Return nothing but the lines from the line containing "[button] (507, 47)" through the last line of the records, reproduced exactly.

(Saved entries)
= Beginning of Section =

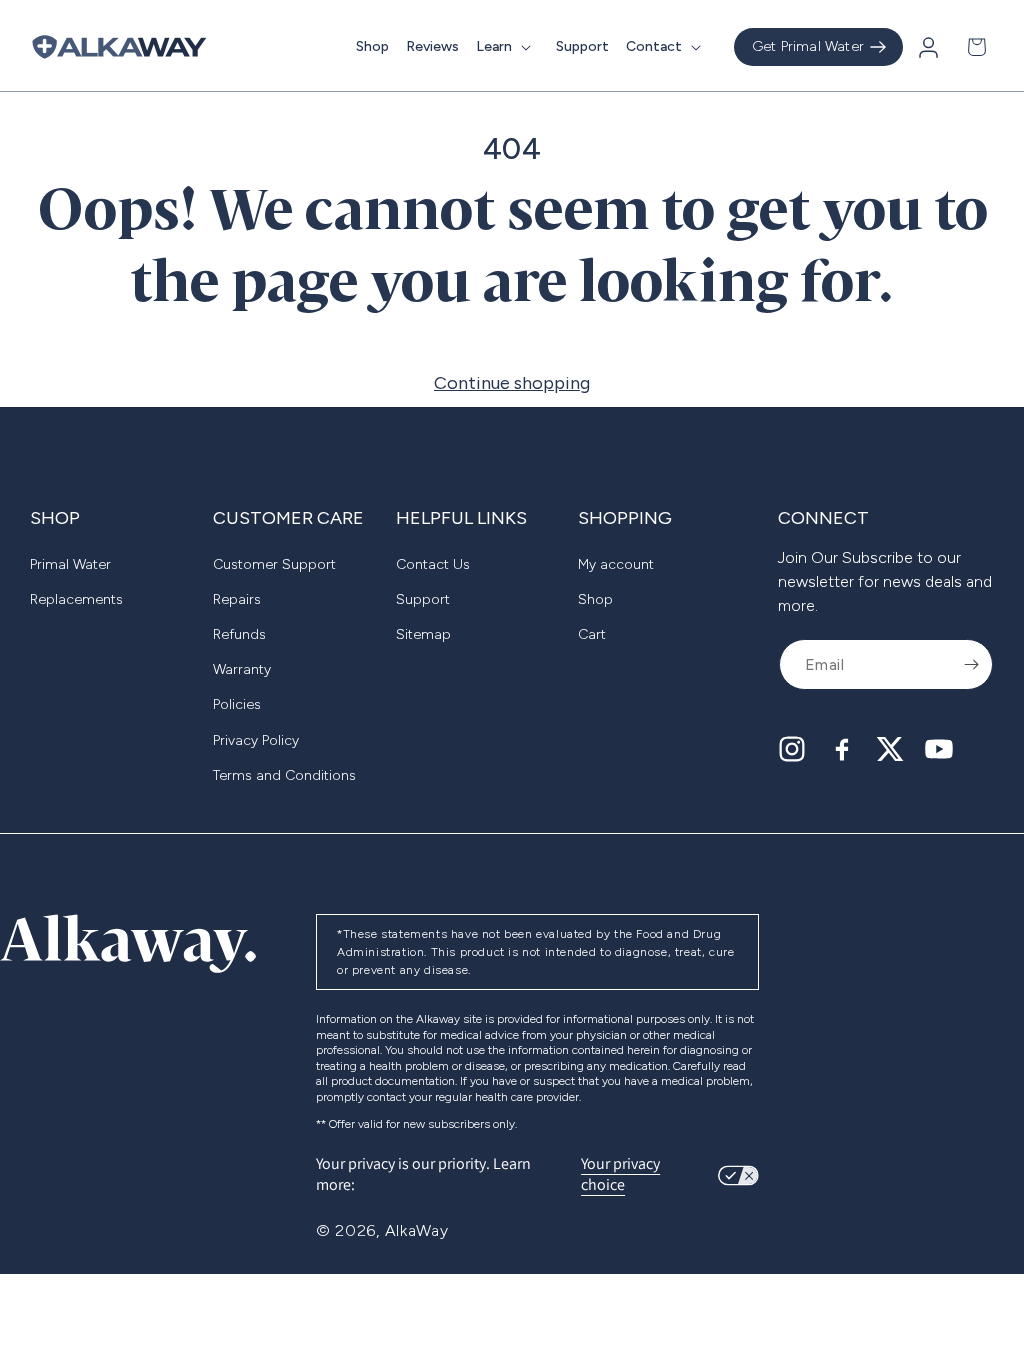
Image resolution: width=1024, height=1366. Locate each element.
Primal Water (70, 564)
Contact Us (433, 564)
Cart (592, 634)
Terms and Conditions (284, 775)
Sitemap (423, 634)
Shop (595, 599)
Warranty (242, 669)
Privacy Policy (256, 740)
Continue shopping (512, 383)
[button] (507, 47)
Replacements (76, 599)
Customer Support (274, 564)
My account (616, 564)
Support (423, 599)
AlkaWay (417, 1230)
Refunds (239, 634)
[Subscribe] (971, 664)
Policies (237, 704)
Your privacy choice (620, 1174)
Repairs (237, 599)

= End of Section =

--- Your response ---
[button] (507, 47)
Replacements (76, 599)
Customer Support (274, 564)
My account (616, 564)
Support (423, 599)
AlkaWay (417, 1230)
Refunds (239, 634)
[Subscribe] (971, 664)
Policies (237, 704)
Your privacy choice (620, 1174)
Repairs (237, 599)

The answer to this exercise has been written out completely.